Help us make voice better in under a minute

Give us a minute of your time and lend your voice to improve our community-driven, privacy-focused voice assistant, and together we’ll break big tech’s stranglehold on home voice control.

When you use Home Assistant Assist we’ll never take your data unwillingly to improve its functionality; that’s why we’re asking for your help today (more on that below).

Specifically, we’re trying to improve our wake word engine, which “wakes” the device to listen for more commands. Our open source microWakeWord engine is an incredible, lightweight bit of code but requires training with real voices to improve. Everyone’s voice is unique, and we need recordings of people of all genders, ages, and accents from around the world saying this wake word. So get the whole home involved, along with friends and family.

Help us today

Your voice, your choice

Privacy is at the core of everything we do, and that’s what’s driving us to build an open, local, and private voice assistant. Years ago a voice assistant arms race began between a couple of big tech companies, where they sold very cheap voice hardware, all because they wanted your data. They used that voice data to rapidly improve their voice capabilities (and who knows what else) at the expense of your privacy.

We will never use those tactics to improve Home Assistant. We do something novel and bewildering to the smart home industry - we explicitly ask for your help. For instance, Home Assistant has opt-in statistics; these really help us focus on what people are using and put resources into making the biggest impact. When you opt-in it really helps, but we totally understand if you don’t - it’s your home and your data. We’re doing the same with voice, explicitly asking for help, and would love your help to improve its wake word capability.

What big tech might consider a weakness is actually our greatest strength - privacy empowers our users, allowing them to not worry about being tracked or classified by an algorithm.

microWakeWord goes global

microWakeWord is a very lightweight wake word engine that can run on ESP32-class devices. This allows the voice assistant to listen for a specific phrase, for instance “Okay Nabu”, and ignore all other noise and speech until it hears that. Running it on-device speeds everything up significantly, cutting out the lag from streaming audio continuously to a more powerful device running wake word software. The downside to running it on-device is the amount of training required to get good results.

A few months ago, we promoted an early version of this Wake Word Collective tool in the Open Home Foundation newsletter (subscribe if you haven’t already). From that one email alone, we received over 5,800 samples covering 30 different languages. While microWakeWord used to only excel at picking up the English pronunciation of “Okay Nabu”, it’s now many times more effective at picking up different accents. Our testing shows our model trained on this data falsely rejects 5% of samples, while previous models rejected 18%, which shows your samples are making a difference!
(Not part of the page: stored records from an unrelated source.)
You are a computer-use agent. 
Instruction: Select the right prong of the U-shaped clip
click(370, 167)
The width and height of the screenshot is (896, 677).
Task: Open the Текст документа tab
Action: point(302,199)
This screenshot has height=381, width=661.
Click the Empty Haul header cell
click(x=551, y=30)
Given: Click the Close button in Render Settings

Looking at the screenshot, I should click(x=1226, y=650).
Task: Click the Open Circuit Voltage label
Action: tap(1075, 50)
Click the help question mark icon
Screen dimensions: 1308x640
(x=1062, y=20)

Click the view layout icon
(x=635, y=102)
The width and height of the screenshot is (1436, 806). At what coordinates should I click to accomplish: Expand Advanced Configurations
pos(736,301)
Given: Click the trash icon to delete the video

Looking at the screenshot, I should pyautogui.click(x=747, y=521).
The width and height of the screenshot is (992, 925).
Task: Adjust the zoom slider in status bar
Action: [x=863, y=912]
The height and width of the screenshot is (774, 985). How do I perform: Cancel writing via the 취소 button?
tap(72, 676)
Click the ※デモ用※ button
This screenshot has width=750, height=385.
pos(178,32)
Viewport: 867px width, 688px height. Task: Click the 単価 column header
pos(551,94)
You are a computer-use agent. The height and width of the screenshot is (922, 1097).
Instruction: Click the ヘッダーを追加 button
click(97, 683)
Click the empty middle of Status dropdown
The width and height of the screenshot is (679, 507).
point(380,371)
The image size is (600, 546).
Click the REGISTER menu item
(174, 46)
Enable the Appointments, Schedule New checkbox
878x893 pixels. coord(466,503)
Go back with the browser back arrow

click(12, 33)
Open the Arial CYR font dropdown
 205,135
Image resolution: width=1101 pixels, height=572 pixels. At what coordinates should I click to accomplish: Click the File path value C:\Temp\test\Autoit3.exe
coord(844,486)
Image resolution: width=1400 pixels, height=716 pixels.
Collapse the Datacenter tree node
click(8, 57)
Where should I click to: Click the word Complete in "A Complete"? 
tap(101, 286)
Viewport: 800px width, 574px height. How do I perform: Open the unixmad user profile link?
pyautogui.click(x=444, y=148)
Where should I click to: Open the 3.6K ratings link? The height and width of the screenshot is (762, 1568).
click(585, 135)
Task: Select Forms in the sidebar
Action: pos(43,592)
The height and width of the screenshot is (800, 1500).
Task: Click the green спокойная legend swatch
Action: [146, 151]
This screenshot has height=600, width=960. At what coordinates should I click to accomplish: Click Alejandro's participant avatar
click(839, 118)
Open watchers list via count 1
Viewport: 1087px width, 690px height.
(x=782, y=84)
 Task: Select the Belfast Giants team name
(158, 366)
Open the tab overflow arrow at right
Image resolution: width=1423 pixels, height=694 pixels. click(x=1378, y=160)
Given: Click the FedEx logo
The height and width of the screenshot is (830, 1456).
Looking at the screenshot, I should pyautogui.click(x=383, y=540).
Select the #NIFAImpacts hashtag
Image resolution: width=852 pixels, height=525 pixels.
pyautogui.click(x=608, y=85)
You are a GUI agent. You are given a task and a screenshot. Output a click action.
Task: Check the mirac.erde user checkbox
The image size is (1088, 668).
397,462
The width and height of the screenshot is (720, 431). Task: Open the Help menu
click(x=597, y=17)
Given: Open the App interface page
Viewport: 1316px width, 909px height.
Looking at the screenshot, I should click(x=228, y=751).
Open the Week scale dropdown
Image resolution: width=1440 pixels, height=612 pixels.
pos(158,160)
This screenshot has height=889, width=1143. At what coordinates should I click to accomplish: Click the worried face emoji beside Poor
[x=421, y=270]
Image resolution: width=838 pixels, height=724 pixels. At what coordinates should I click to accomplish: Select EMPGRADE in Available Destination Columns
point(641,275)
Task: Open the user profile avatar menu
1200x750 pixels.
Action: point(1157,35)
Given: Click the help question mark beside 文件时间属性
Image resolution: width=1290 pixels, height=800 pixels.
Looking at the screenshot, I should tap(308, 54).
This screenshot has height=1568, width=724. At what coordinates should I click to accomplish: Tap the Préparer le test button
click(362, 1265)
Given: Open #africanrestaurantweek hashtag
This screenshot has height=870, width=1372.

We still need more different types of voices from different parts of the world. If you or your family use Assist and find it still struggling to wake up to hear your commands, this is the perfect opportunity to lend your voice to the project.

How it works

Before you start recording you will fill in what language you’re most comfortable speaking, allowing us to train language-specific wake word models that are better at detecting subtle differences in pronunciation. You must also read and agree to the Wake Word Collective terms. This explains, among other things, that these recordings will be made available publicly under a Creative Commons CC0 public domain dedication. We operate our research openly for the benefit of all, and that is why these will be available to the public.

Next, it explains that you only need you to say two words,  “Okay, Nabu”, a couple of times.  You’ll need to set down your phone, tablet, or laptop, and walk around the room, saying the wake word whenever the circle on the screen turns green. Taking samples from all around the room better reflects the real-world use of a voice assistant. Don’t worry about background noise; it’s useful for training.

I said this would only take a minute, but you’ve probably been reading this for longer, so go on and get recording.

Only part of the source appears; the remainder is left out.